Gold has no doubt been the uncontested Student of the year in 2019 with a shining return of 24% annualised which renders financial assets pale in comparison.

Gold has no doubt been the uncontested Student of the year in 2019 with a shining return of 24% annualised which renders financial assets pale in comparison. The uncertainty across the world emanating from Covid19 has unnerved the financial world. Central bankers across the world have tried to combat this medical emergency via a series of monetary measures – rate cuts, liquidity infusion, direct bond buying etc. The lockdown situation in most parts of the world has seen a sharp slowdown in discretionary spending. We have also seen sharp corrections in commodity prices. This has emboldened the central bankers to inflate their balance sheets and pump in liquidity as inflation is not a worry for now.

What then answers such parabolic moves in gold? 
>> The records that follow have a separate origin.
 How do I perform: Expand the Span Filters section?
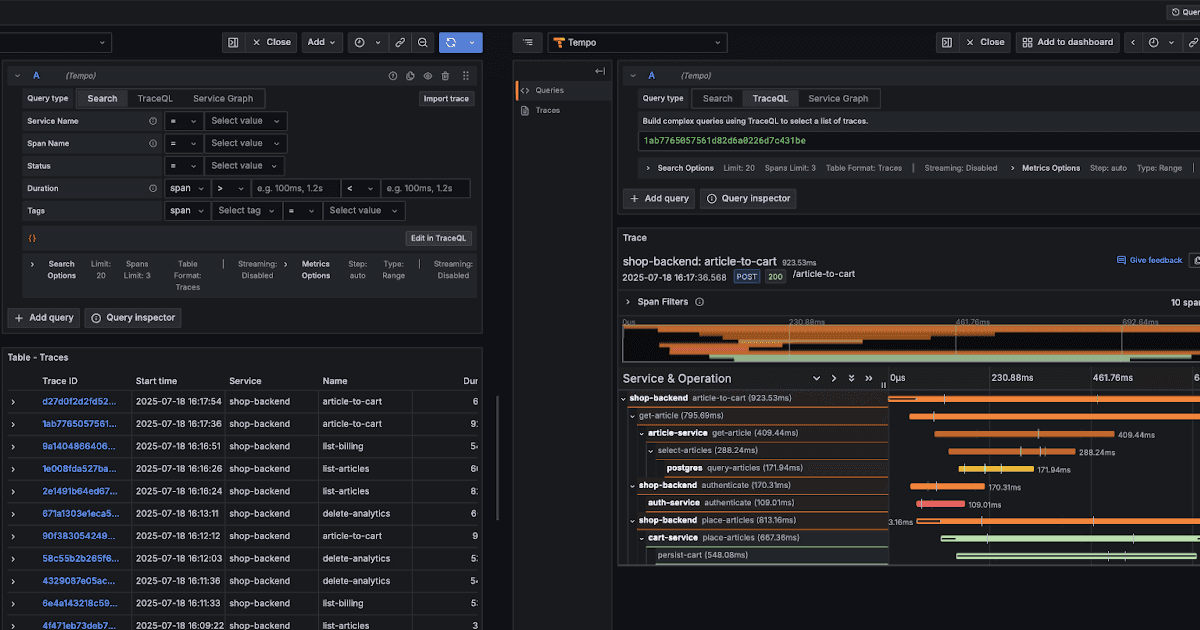[662, 301]
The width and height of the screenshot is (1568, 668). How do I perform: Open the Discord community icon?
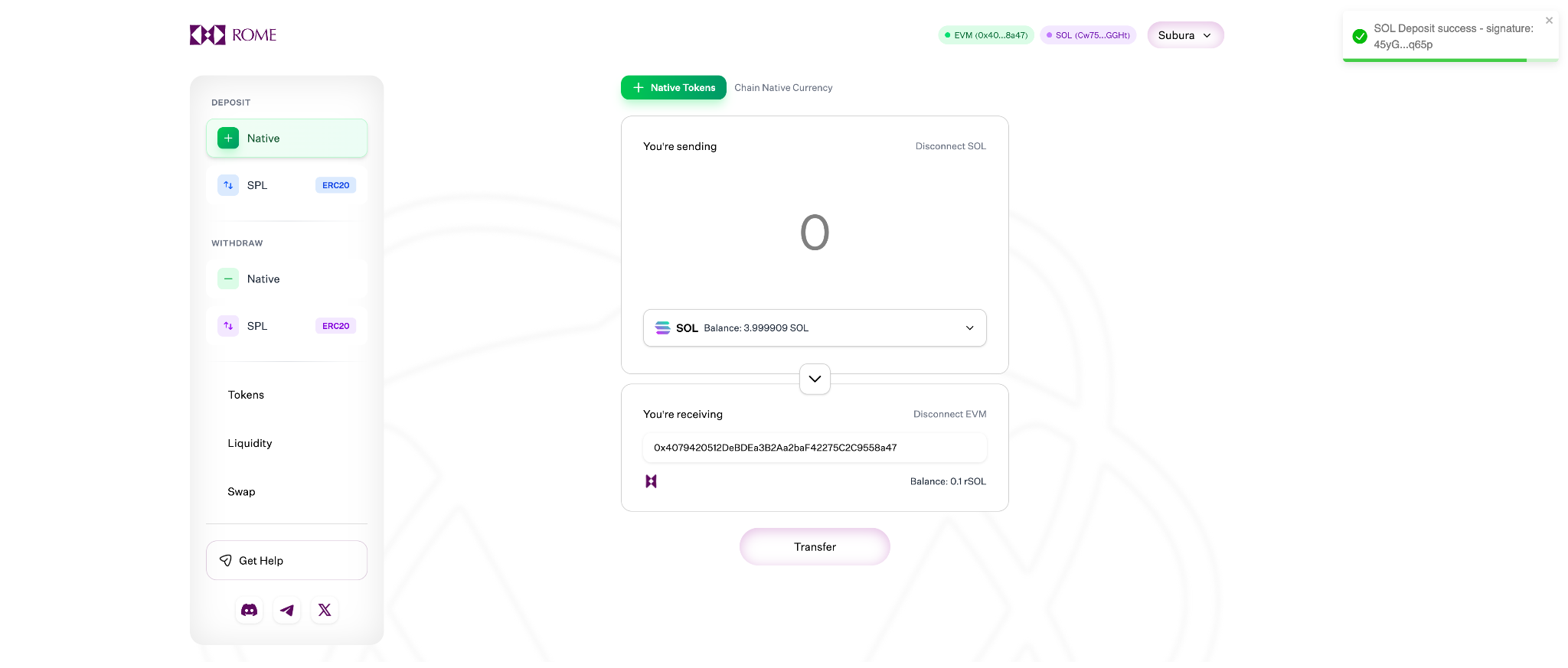point(250,611)
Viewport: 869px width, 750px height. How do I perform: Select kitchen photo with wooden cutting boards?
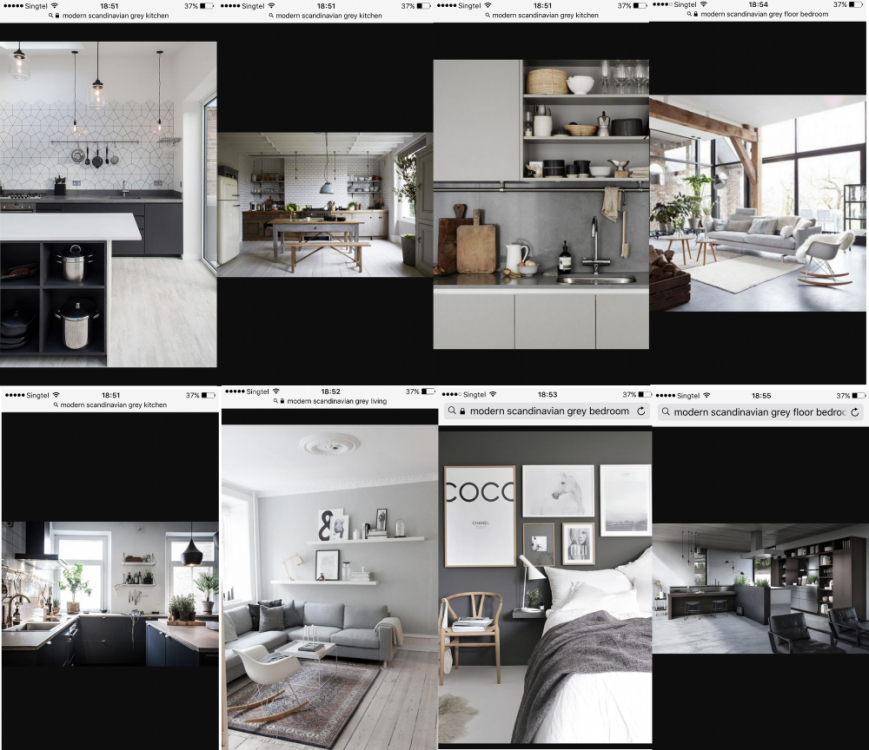541,204
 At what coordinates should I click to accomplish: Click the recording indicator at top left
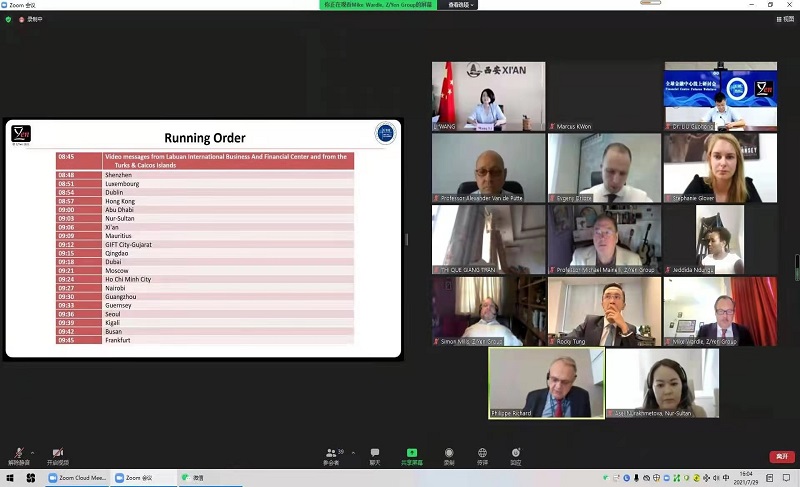coord(30,19)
Well gold as an asset class is deemed to be an inflation sniffer. The excesses created by central bankers today would most likely leave a trail for higher inflation later – albeit with a lag. Also the printing press program unleashed by few central banks would mean diminishing value for the currency in times to come. Gold cannot be printed…it has to be mined – which is an arduous task. It is not left to the whims and fancies of any central banker. Thus it has rightfully earned its position as being ‘invincible’.

So now when one wants to own gold – key question is how?
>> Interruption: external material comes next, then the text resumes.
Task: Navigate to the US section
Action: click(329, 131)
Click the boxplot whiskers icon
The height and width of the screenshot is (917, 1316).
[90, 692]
A break up of the global gold demand of 4355 tonnes of gold in 2019 suggested ~48% is in the form of jewellery, while ~20% is investment demand via bars, coins etc. Investment demand via ETFs is only ~9% – Data Source – World Gold Council.

This data shows the fetish for gold is so high that preference for physical gold is preferred even for investment demand! Reason is very clear. People want to touch and feel the gold they own. The scenario is no different when it comes to India consumer patterns. Infact, India and China are the two rapid gold guzzlers and they compete for the top slot!
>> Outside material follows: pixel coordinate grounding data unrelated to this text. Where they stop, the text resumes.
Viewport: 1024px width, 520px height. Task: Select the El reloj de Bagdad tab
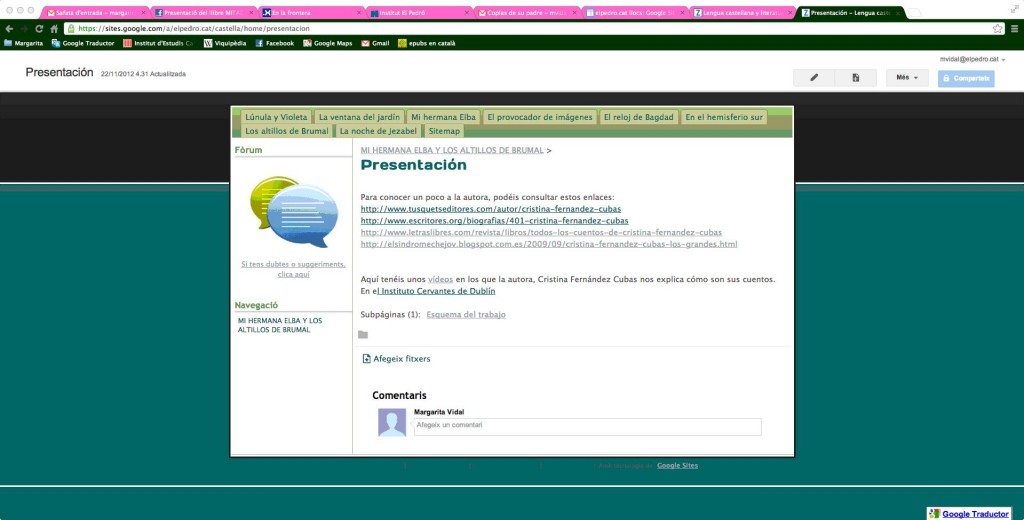pyautogui.click(x=638, y=117)
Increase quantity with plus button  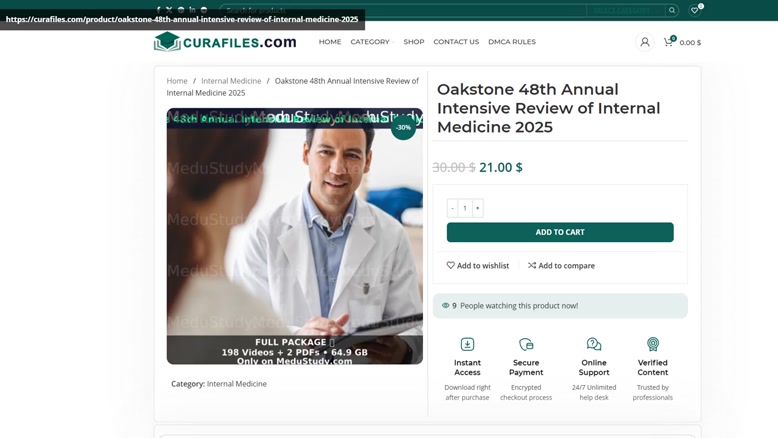pos(477,208)
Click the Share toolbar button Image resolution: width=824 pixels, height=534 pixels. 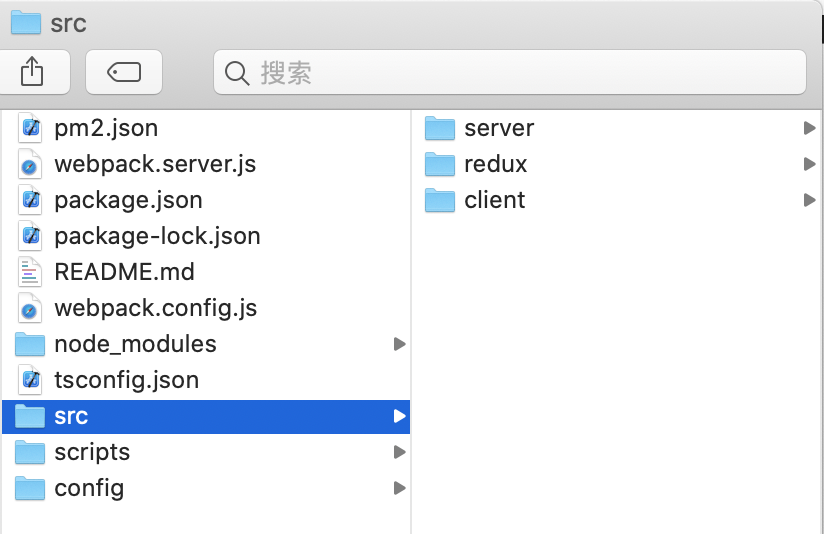pyautogui.click(x=33, y=72)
For Indian gold consumers / investors, now there are a plethora of options to choose the mode of participation in the yellow metal. Till about a decade back, gold bars, coins, jewellery were the only popular forms of ownership. Gold ETFs were introduced in India around 13 years back in 2007. Since then, we have seen gold fund of funds and more recently sovereign gold bonds too as a means to own gold as part of one’s portfolio.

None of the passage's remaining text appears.